Hoje, a JS Madeira tem vários jovens quadros colocados nos principais órgãos do Partido: o secretário-geral do PS-M e vereador da Câmara Municipal do Funchal é da JS, existem três jovens no secretariado do PS-Madeira, participamos regularmente nas comissões políticas e regionais, temos uma jovem eleita eurodeputada, uma militante da JS-Madeira eleita deputada na Assembleia Regional e eu, outro jovem militante da JS-Madeira, eleito deputado à Assembleia da Republica. Mas, e mais importante, temos jovens militantes que participam ativamente nas últimas campanhas eleitorais, com uma vontade inabalável de querer mudar a Madeira, e volto a deixar o meu agradecimento a todos eles, com a certeza de que continuamos inabaláveis.

Gosto de pensar que o nosso trabalho político, de uma forma ou outra, através da apresentação de propostas ou soluções, de reivindicação, alerta ou discussão, contribuíram positivamente para a sua implementação ou melhoria.
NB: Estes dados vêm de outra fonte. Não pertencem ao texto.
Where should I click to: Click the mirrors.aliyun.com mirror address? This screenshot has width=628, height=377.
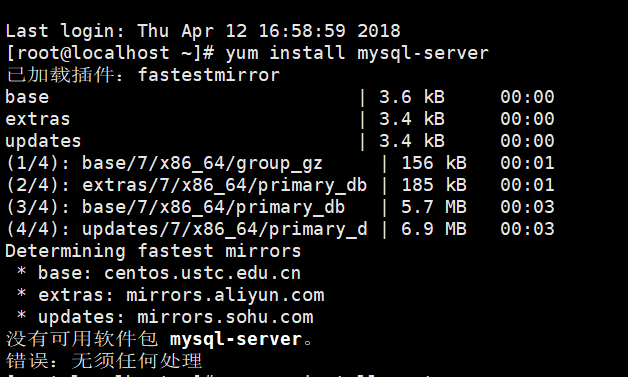225,295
Exemplificando, quando assumi a liderança da JS Madeira, a região tinha um modelo de mobilidade aérea que não servia os madeirenses. Fomos os primeiros a pedir a implementação do modelo dos Açores na Madeira, e a verdade é que foi implementado (mal implementado, com a questão do teto máximo dos 400€) e hoje, na questão da mobilidade aérea dos jovens estudantes, o problema está parcialmente resolvido, e caminhamos para um modelo que realmente satisfaça os madeirenses. Também tínhamos os passes sociais mais caros do pais e hoje estamos melhor, apesar de ainda ser possível fazer mais. Dois exemplos que, no início do meu mandato, eram prioritários na nossa atuação política e que hoje, realmente, tiveram melhorias. Existe muito mais ainda por fazer e a JS Madeira foi e continuará a ser parte importante numa luta por melhores condições de vida.
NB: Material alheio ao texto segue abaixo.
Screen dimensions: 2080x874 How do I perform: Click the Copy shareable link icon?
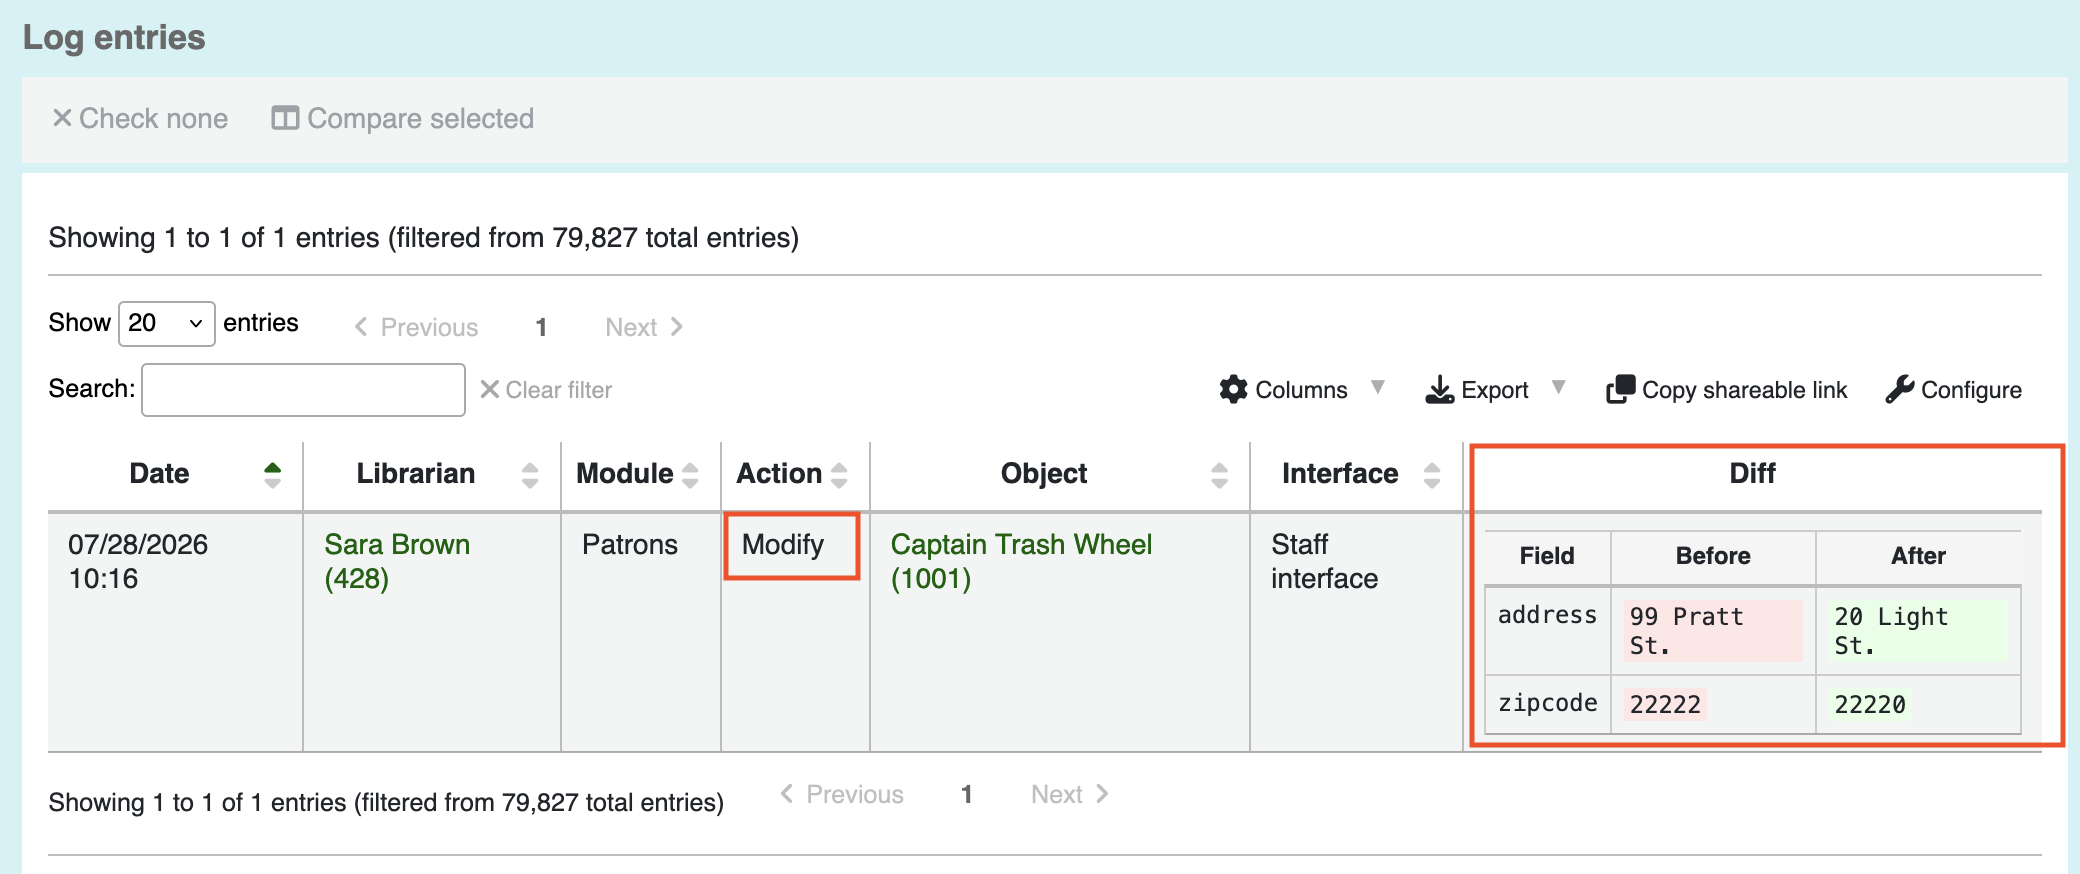[1621, 389]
FN: É um dos deputados mais jovens em São Bento. Um dos dez deputados abaixo dos 30 anos. O parlamento precisa de jovens e da sua irreverência?

Precisa e precisa muito. Costumo dizer que com o passar da idade o espírito revolucionário do “querer mudar o mundo” vai quebrando ou é domesticado. Com a idade as pessoas ficam mais cómodas, mais conformistas, não se expõem tanto, não arriscam tanto, e acabam por ficar rendidas ao sistema e ao politicamentente correto. É por isso que quanto mais jovens houver mais reformas vão haver. Mais exigência e dúvidas vão recair sobre os poderes instalados e mais mudanças poderão acontecer. A irreverência é essencial para “abanar” com a política amordaçada em que se vive. A irreverência tem de ser cultivada e não castrada. A sociedade, e não só a política, tem de retirar partido das qualidades da juventude e de tudo o que representa e pode dar à sociedade. Felizmente o PS Madeira teve a visão de apostar em jovens nas suas listas, não só para o Parlamento da República, como para o Parlamento Europeu e para o Parlamento Regional, como também na própria direção e órgãos do PS Madeira. Uma aposta clara na juventude e no seu potencial, uma aposta clara nos quadros jovens do partido que agora estão colocados nos grandes centros de decisão. É um legado e uma marca do atual Presidente do PS Madeira, que é de louvar e espero que seja para continuar nas dinâmicas internas do partido.

FN: É advogado de profissão. Como olha para o actual estado da advocacia?

OC: Formei-me na faculdade de Direito da Universidade de Lisboa, o que abriu o caminho para ingressar na “nobre” profissão de advogado, como muita gente gosta de apelidar. Mas foi com o iniciar do estágio na Ordem dos Advogados que percebi que a advocacia tem mais de precariedade do que de nobre para quem exerce. Hoje em dia, o grande problema da advocacia recai sobre a precariedade dos advogados, não só pelo risco de exercer uma profissão liberal, mas principalmente pela falta de apoio e respostas que a própria Ordem dos Advogados e a Caixa de Providências dos Advogados dão aos advogados, em caso de doença ou maternidade. Ou seja, se um advogado deixar de trabalhar por estar doente não tem qualquer apoio que lhe permita suportar essa temporada. Não só não ganha nada, como tem de fazer sempre os descontos para a CPAS, tenha obtido ou não rendimentos. No parlamento já tivemos a discutir este assunto e espero que no futuro seja um não assunto.